#### Required action:
Once "At what coordinates" turns up in a line below, reproduce that line and those after it exactly, stopping after the line with "Toggle stroke visibility in 外观 panel"; leave pictures out.

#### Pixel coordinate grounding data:
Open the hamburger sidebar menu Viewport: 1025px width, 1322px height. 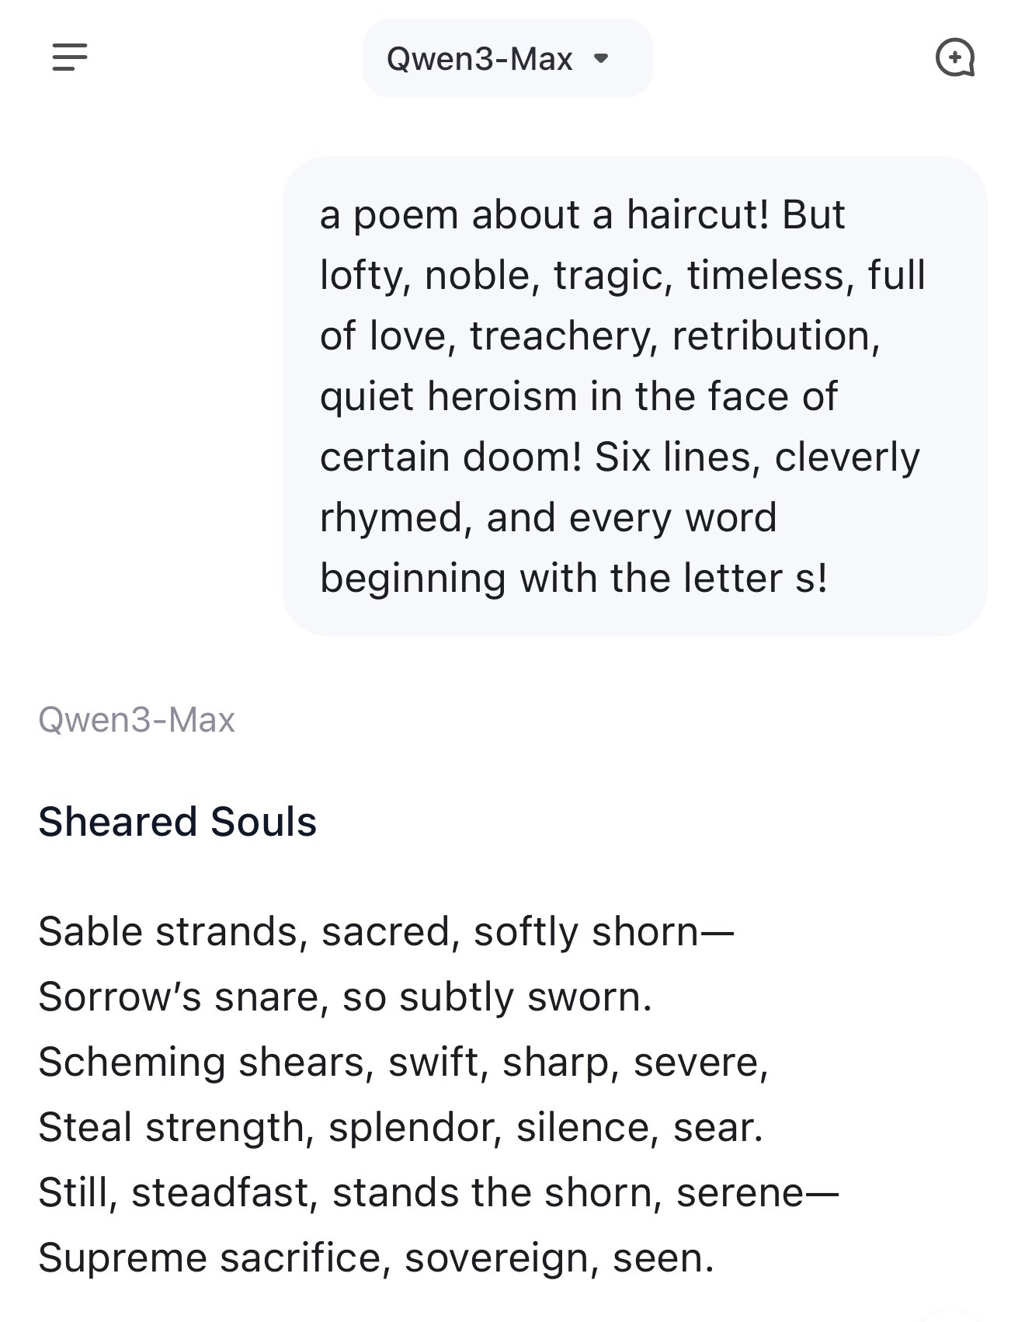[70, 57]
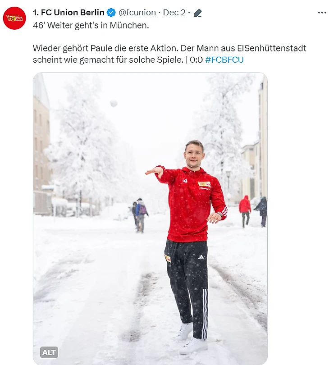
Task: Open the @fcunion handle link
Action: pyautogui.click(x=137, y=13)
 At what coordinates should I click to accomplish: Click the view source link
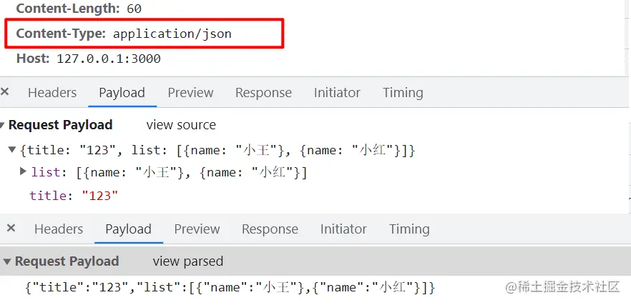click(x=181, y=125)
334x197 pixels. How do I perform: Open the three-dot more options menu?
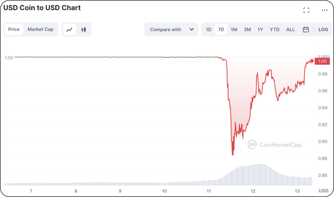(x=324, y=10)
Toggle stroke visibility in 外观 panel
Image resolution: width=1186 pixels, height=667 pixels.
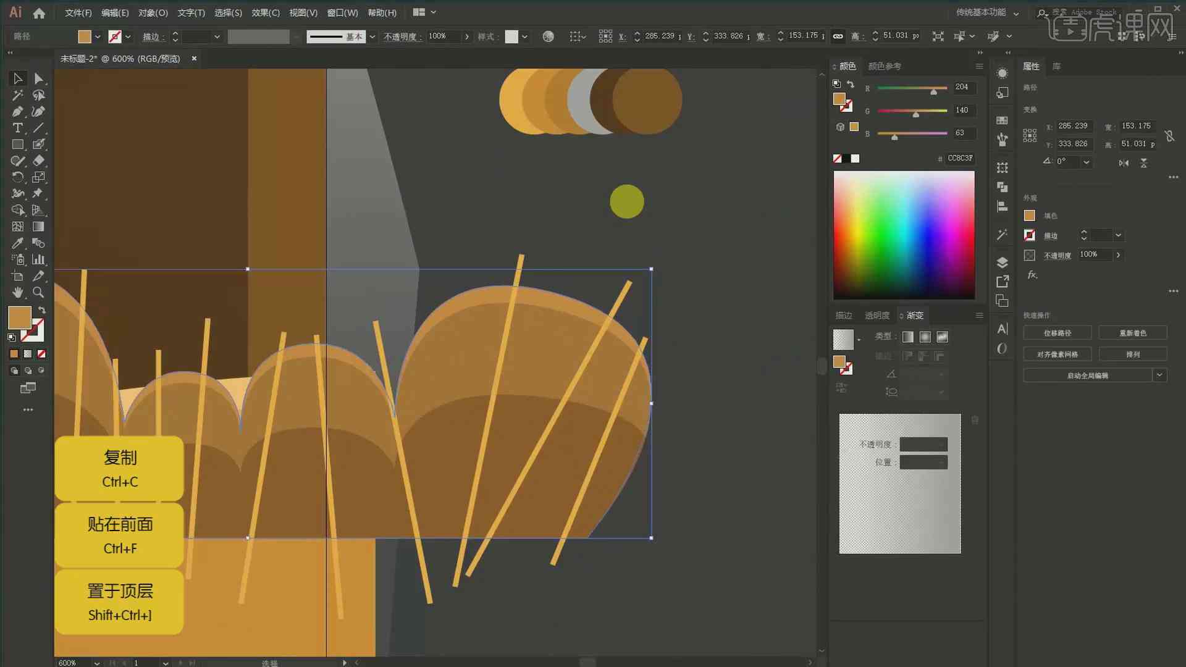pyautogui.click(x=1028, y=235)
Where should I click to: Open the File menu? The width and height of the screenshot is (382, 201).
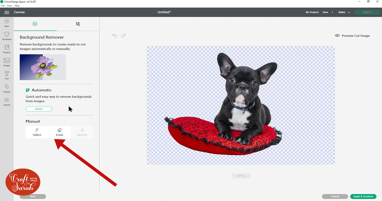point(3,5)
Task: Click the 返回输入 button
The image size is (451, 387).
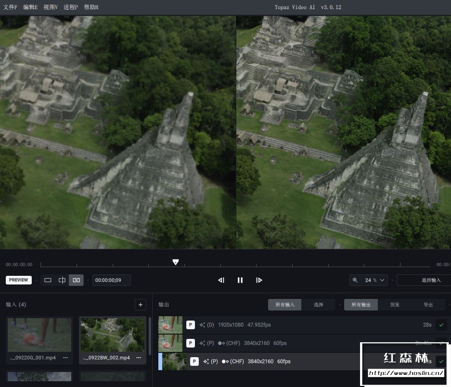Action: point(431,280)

#### Solution for this exercise:
 At what coordinates should I click to accomplish: Click the view source link
click(x=181, y=125)
334x197 pixels. How do I perform: Open the three-dot more options menu?
(x=324, y=10)
Toggle stroke visibility in 外观 panel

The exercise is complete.